Saturday, March 28, 2009

If It Has Function, Can It Be Art?

Some art theorists insist that art is made to be seen, not used. Essayist Siri Hustvedt is one of these. In her Mysteries of the Rectangle, she says that art "has not practical function beyond visual communication between the product the artist created and the viewer.”

I don't know what Hustvedt thinks about Fountain, but even if she agrees with me that Duchamp's urinal is not art, I suspect our reasoning might not be the same ... I disagree that functional things can't qualify as art.

Take Clark Sorensen’s urinals, for example.
Titled Nature Calls, his series of one-of-a-kind, hand-made porcelain fixtures was inspired by Georgia O'Keeffe’s large-scale flower paintings.

Like Duchamp’s Dadaist Fountain, Sorensen’s Nature Calls urinals are also intended to be humorous and ironic. But unlike Duchamp, Soensen has created something original and unique, elevating the mundane into the realm of artistic expression.

Wednesday, March 25, 2009

Marcel Duchamp’s urinal ... er, "Fountain"

I don’t always succeed in appreciating a (so-called) work of art.

For example, I’ve never been able to appreciate Marcel Duchamp’s Fountain … which isn’t a fountain at all. It’s a urinal. And I’m not ashamed to say that I don’t “get” it, despite the fact that a poll of 500 art experts named it as the most influential work of modern art … ahead of works by Picasso and Matisse!

Duchamp's idea was that it’s the creative process that is the most important thing - that the work itself can be made of anything and can take any form.

Conceptually, I agree with that … but I can’t see that Duchamp actually created anything. What he did was purchase a factory-made product and hang it on a wall. And, indeed, when Duchamp shocked the art establishment in 1917, offering it for the first exhibition of the Society of Independent Artists in New York, Fountain was rejected for being neither original nor art.
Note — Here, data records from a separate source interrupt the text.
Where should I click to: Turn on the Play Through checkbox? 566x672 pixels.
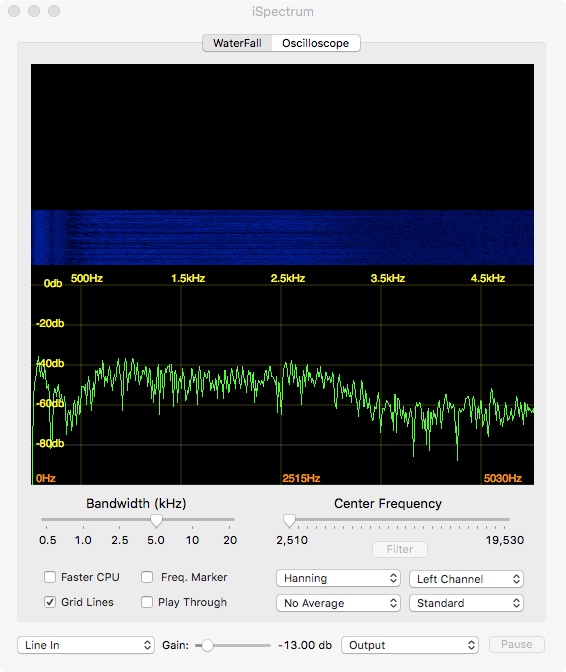pyautogui.click(x=147, y=602)
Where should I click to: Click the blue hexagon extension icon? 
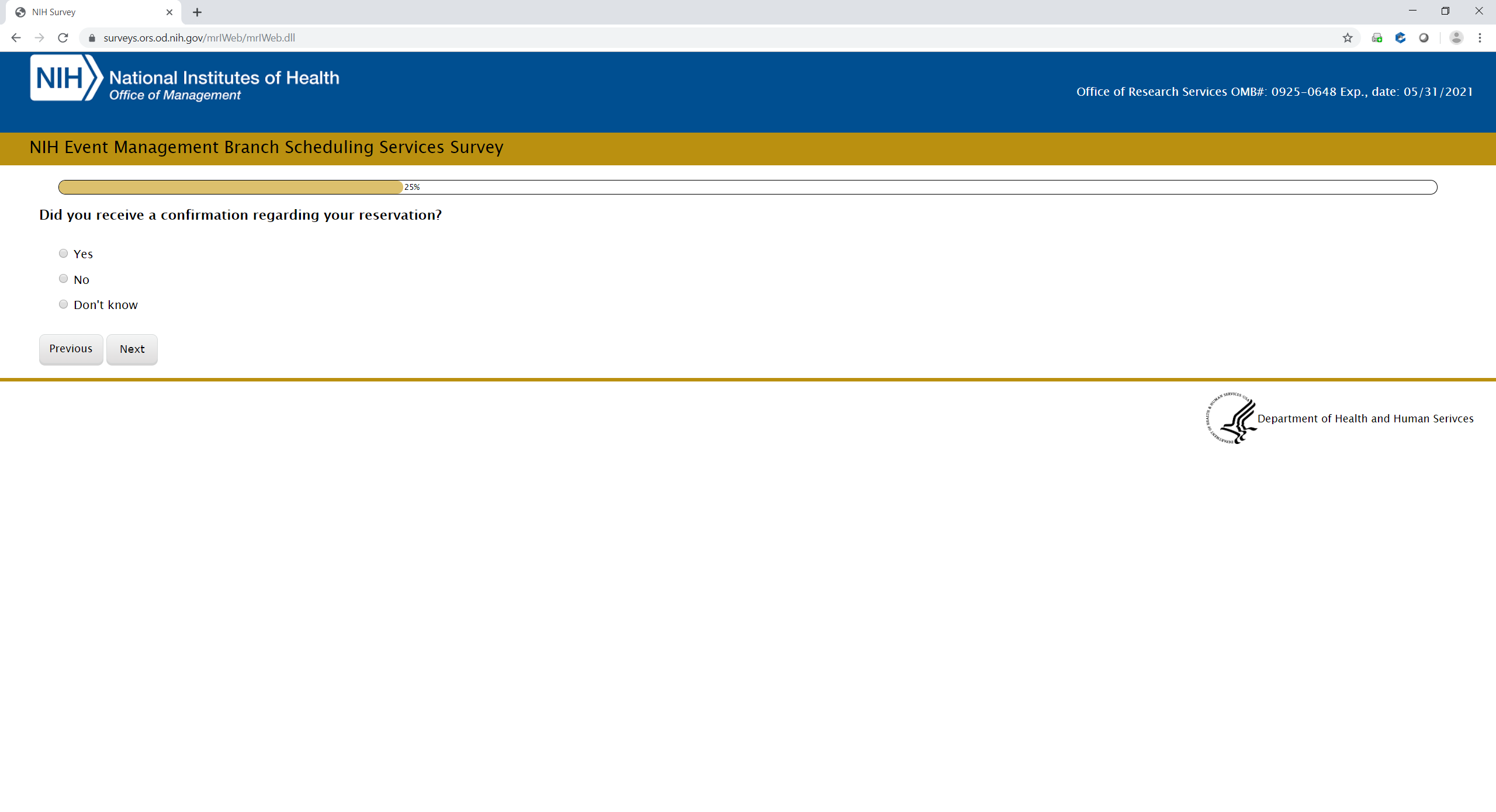[1400, 38]
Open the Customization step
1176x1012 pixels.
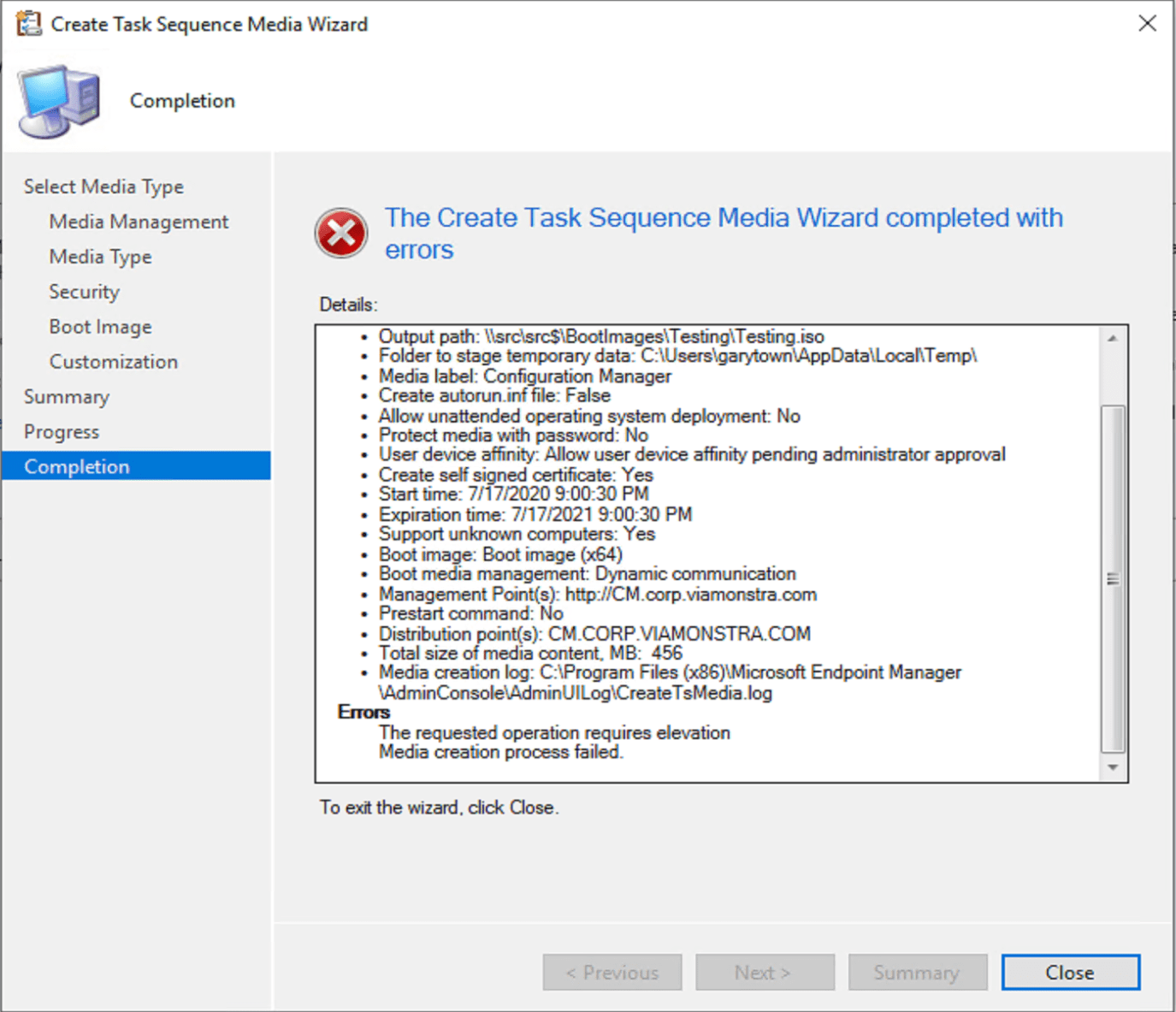click(113, 361)
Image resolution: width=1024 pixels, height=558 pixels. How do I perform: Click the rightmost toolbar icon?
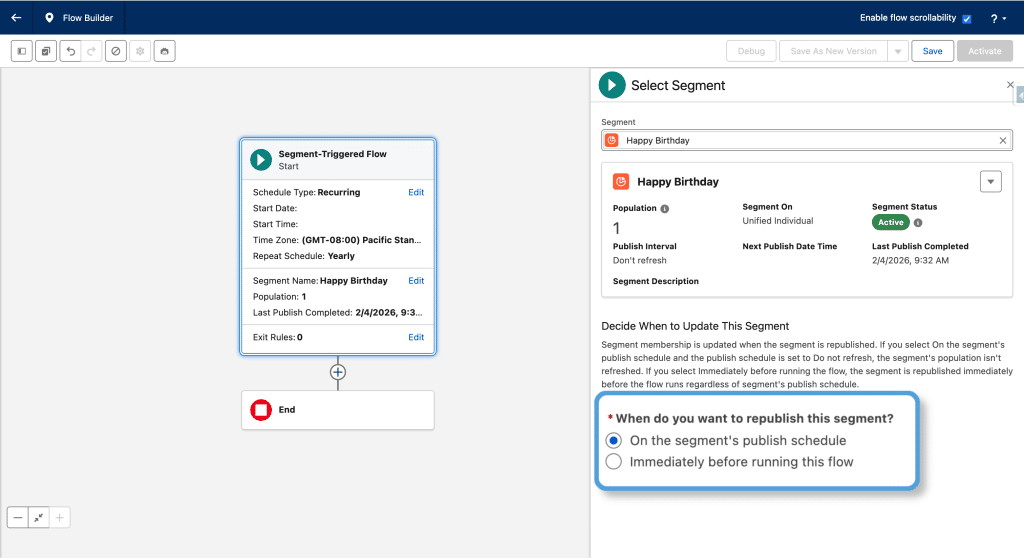pos(165,51)
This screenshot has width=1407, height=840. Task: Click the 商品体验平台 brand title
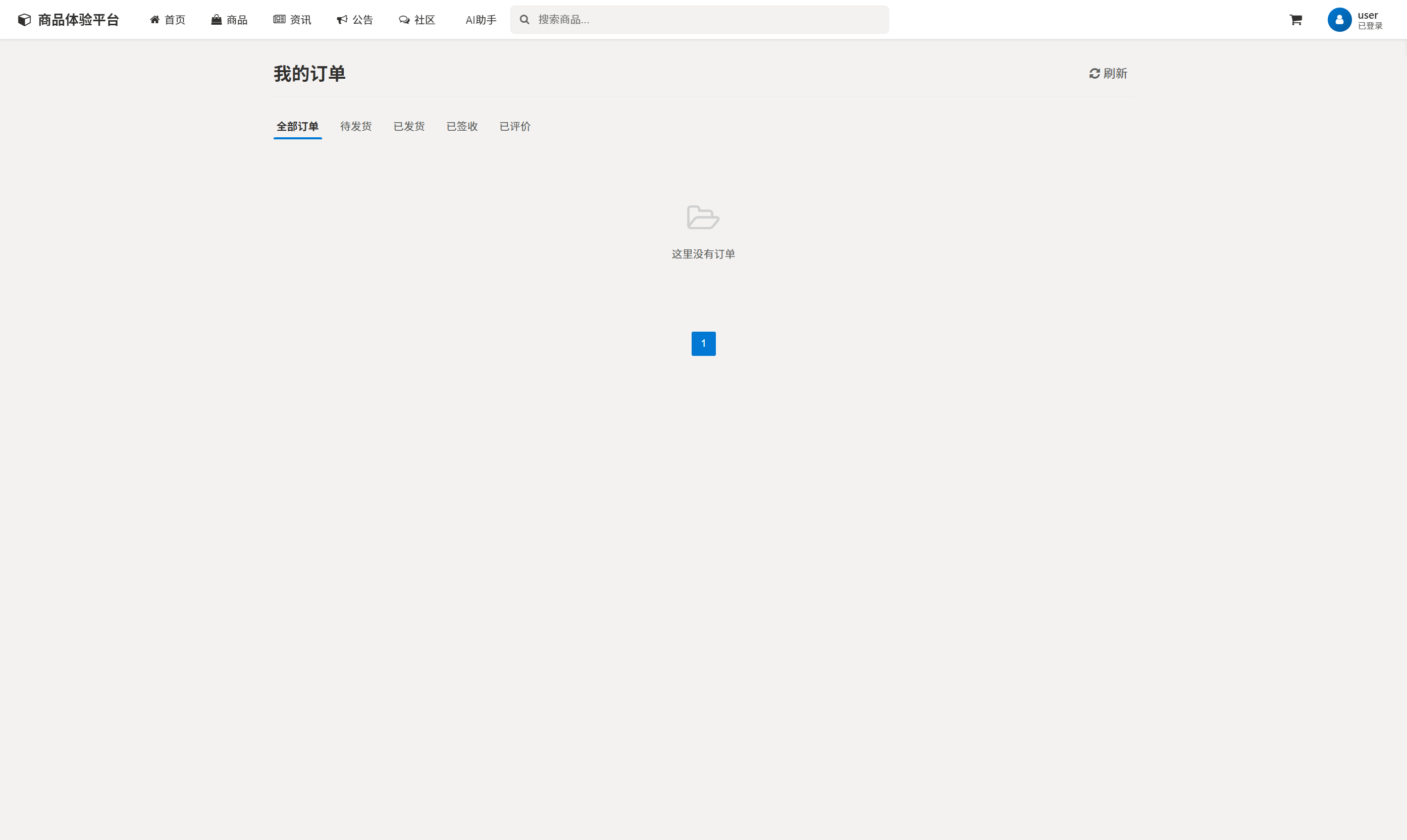(78, 20)
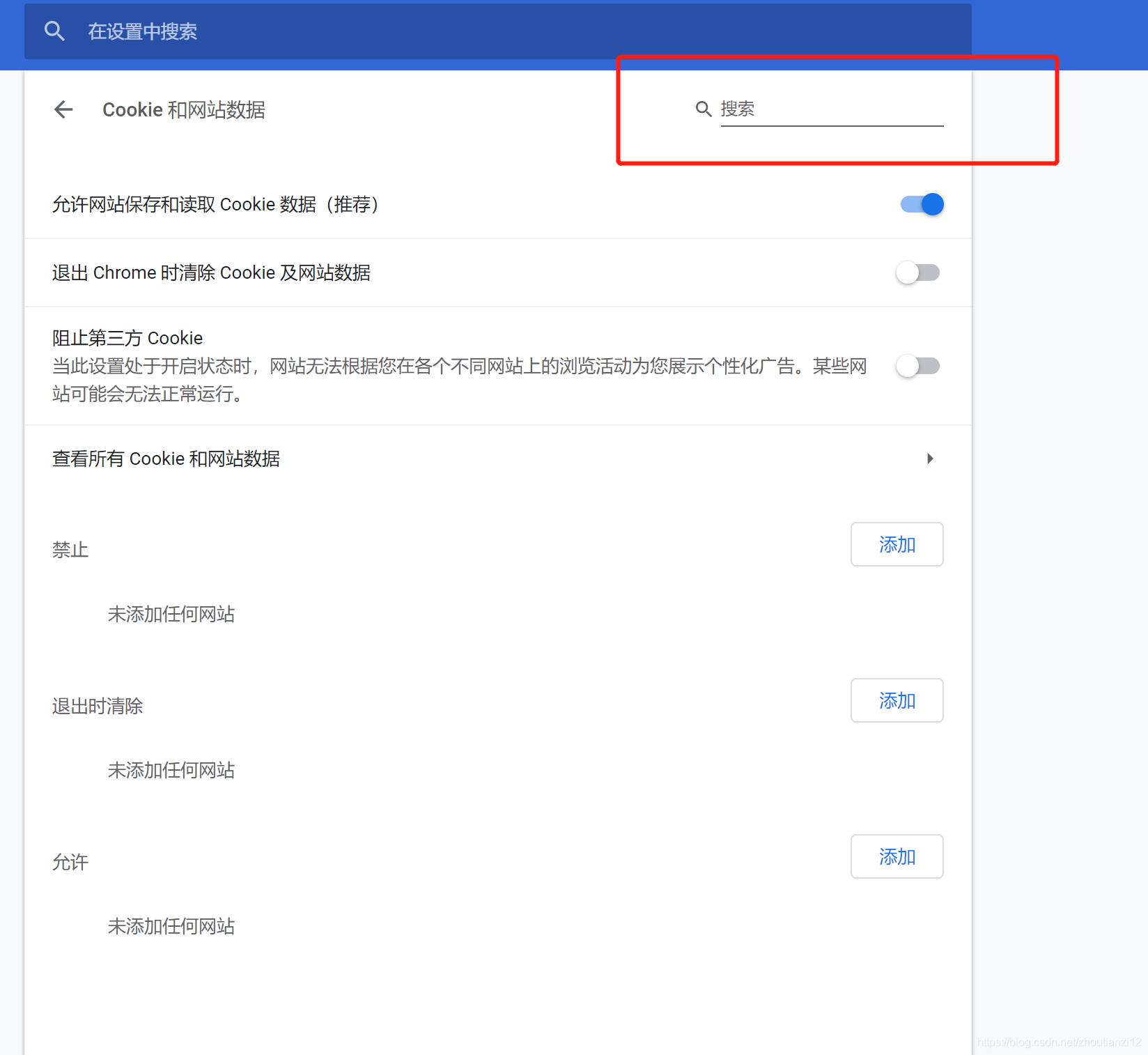Click the 阻止第三方 Cookie heading
The width and height of the screenshot is (1148, 1055).
tap(127, 338)
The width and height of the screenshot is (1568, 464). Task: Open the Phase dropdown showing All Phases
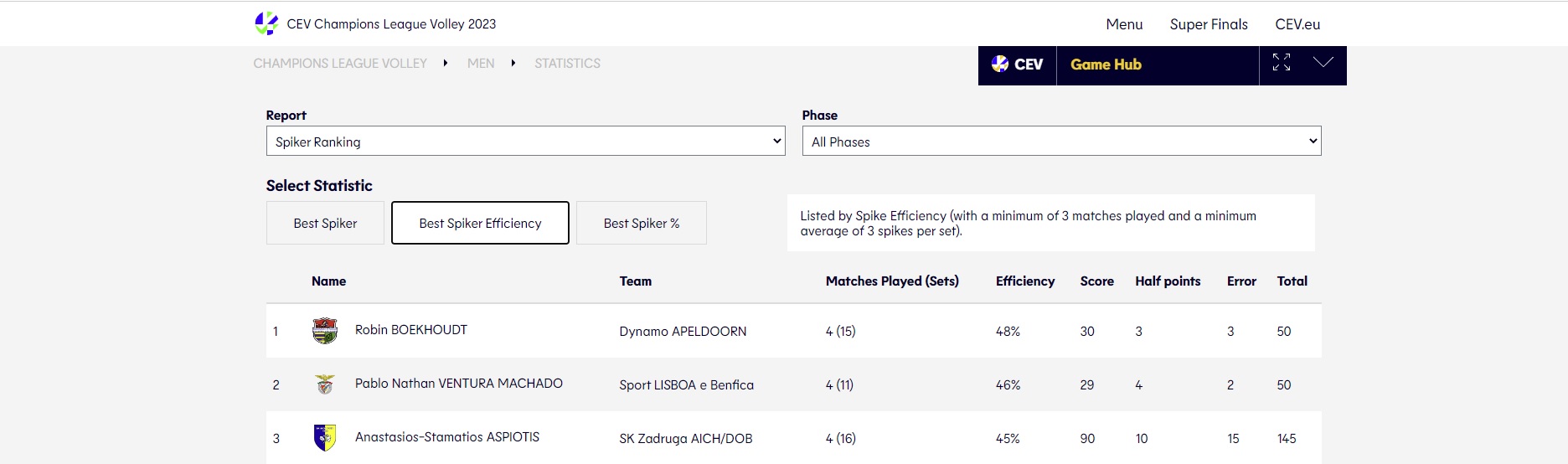[x=1060, y=142]
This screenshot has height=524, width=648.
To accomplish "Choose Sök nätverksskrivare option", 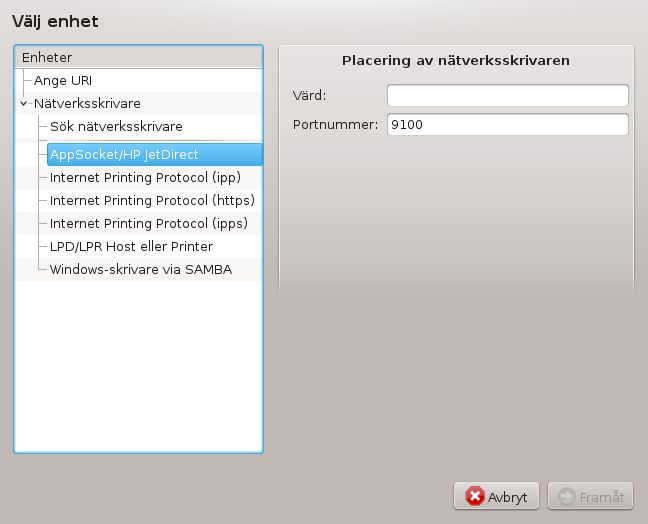I will coord(116,126).
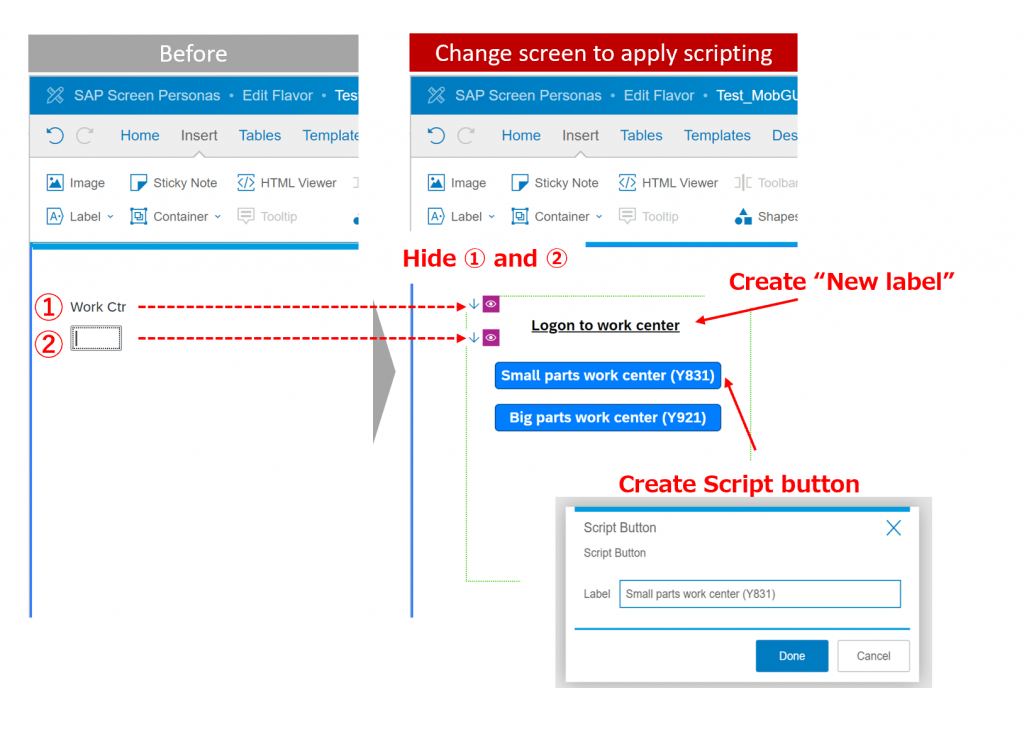The height and width of the screenshot is (749, 1024).
Task: Switch to the Tables tab in right panel
Action: (641, 135)
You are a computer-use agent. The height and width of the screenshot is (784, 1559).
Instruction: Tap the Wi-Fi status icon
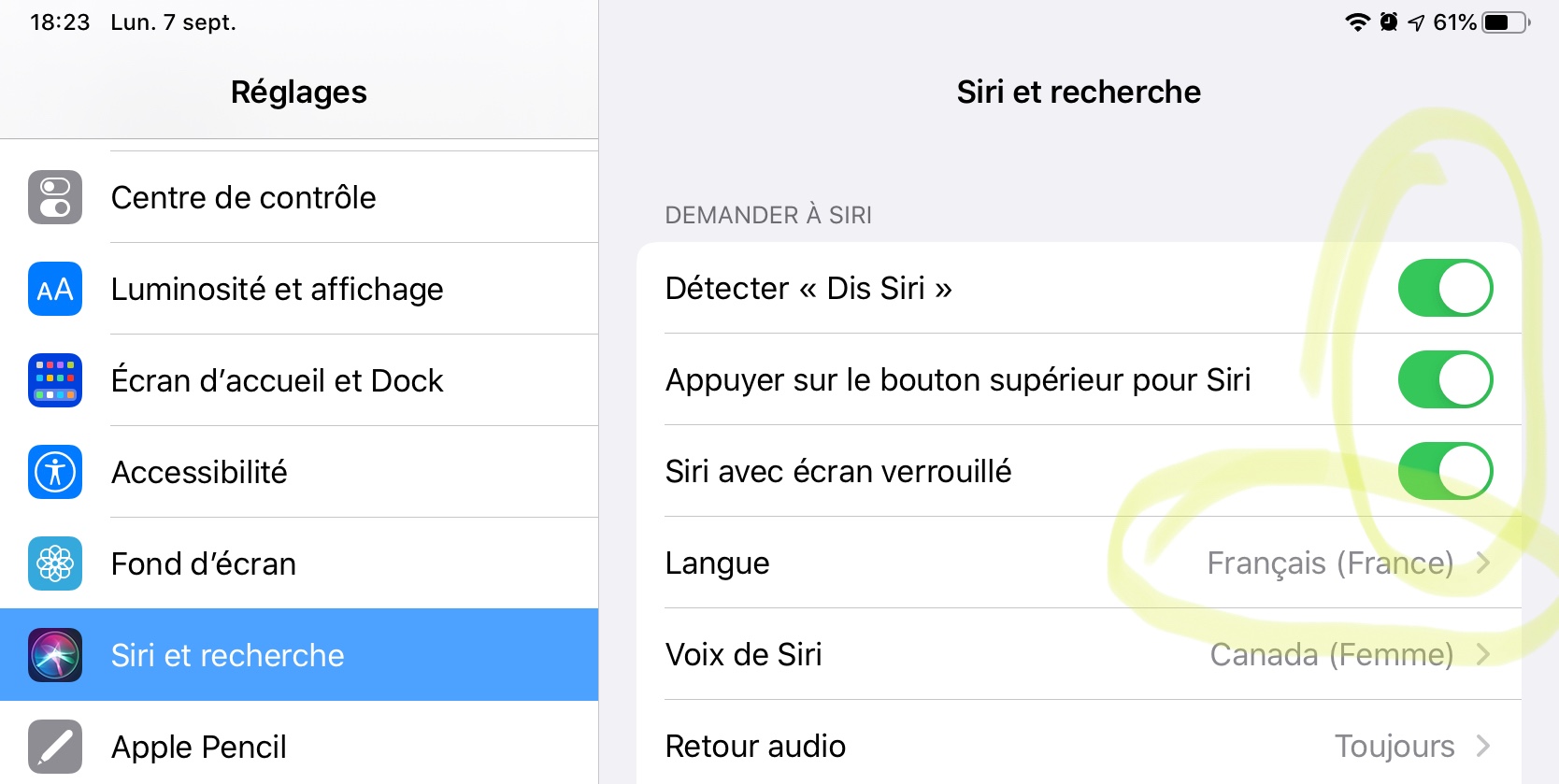coord(1357,22)
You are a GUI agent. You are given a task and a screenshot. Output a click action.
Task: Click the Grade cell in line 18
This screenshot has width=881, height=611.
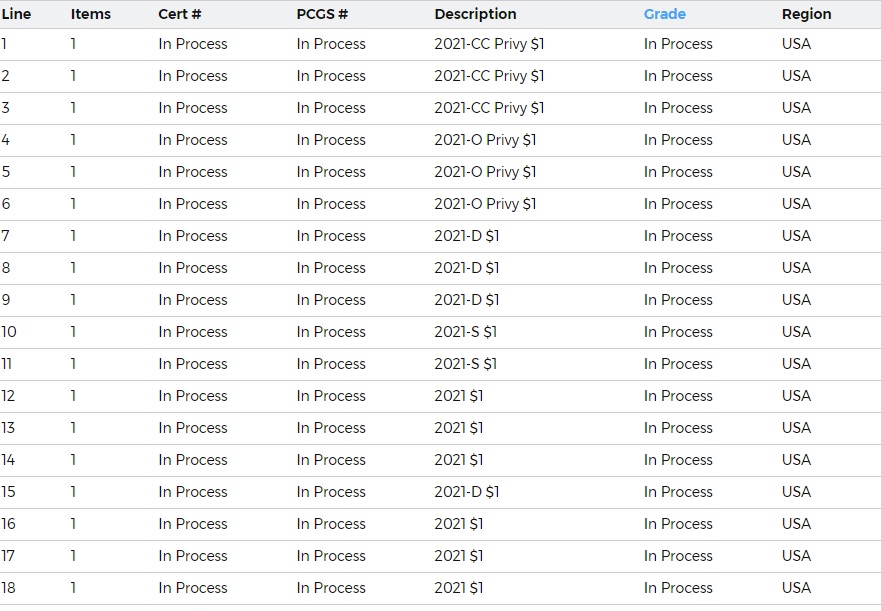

Duchamp’s urinal is an example of Dadaism. According to its proponents, Dada was not art, it was "anti art", bent on rejecting traditional culture, and embracing chaos and irrationality. For everything that art stood for, Dada was to represent the opposite. Where art was concerned with long-established aesthetics, Dada ignored aesthetics. If art was to appeal to sensibilities, Dada was intended to offend. If art is a gift of the Universe, then Dada rejected the spirit of reciprocal generosity.

To my mind, even if American Dadism was driven by a sense of irony and humor, its negative purpose moves it out of the realm of art. Dadists themselves called it “anti-art”. How can something anti-art be art?

Tuesday, March 24, 2009

700 Year-Old Gift Still Elicits Gratitude

Following yesterday's posting, I remembered feeling that sense of gratitude to the Universe while looking at this sculpture in Our Lady Cathedral, in Antwerp, Belgium.

This sweet Madonna and Child was carved sometime before 1350, a gift from a long-dead, nameless artist – known to us today only as the Master of the Mosan Marble Madonnas. It's a gift that has kept on giving for almost 700 years!

The first time I saw it I knew very little about late medieval sculpture. But I was drawn instinctively to the expression of tenderness between this universal rendering of Mother and Child.

I was amazed that such grace and suppleness could be evoked in stone. The surface of the marble is so smooth and soft-looking, I wanted to reach out and stroke it.

It was only later that I learned that this sort of fluidity of pose and drapery, and the expressiveness in the baby’s playful gesture and the young Madonna’s affectionate gaze -- were extraordinary in a 14th century sculpture.

As a footnote: One might well wonder how this sculpture has remained almost completely undamaged for so long -- given that the cathedral stood central to Antwerp's tumultuous history (ie: religious iconoclasm, French revolution, world war). In fact, the statue is hollow, making it light-weight enough to be easily moved out of harm's way ... as oftern as might have been necessary!

Monday, March 23, 2009

Art as a Gift of the Universe

I haven’t posted for a rather long time because I’ve been busy pondering the meaning of life.

Actually, among the things I’ve been juggling is a treatise on the Art of Looking. As I’ve considered the subject, I’ve realized something quite fundamental about my approach to art:

I believe that a work of art is a gift of the Universe.

Here’s the spiritual logic: anything created by someone is an offering of a part of that person’s Being … an expression of the uniqueness of who that person is. We talk about a person as “gifted”. We refer to a person’s particular talent as “a gift from God”. We talk about gifts “coming from the heart”.

When a child gives us an off-kilter clay something-or-other, we are delighted … we recognize the care and concentration and the effort that went into it, and we receive it as a gift of that child’s Being … even while wondering what it is!

The extent to which you at least try to appreciate the work is an expression of your gratitude for the gift. It’s a reciprocal relationship. Taht may sound a little flaky … but so often when looking at an amazing work I feel a profound gratitude to the Universe that human beings are able to create such things.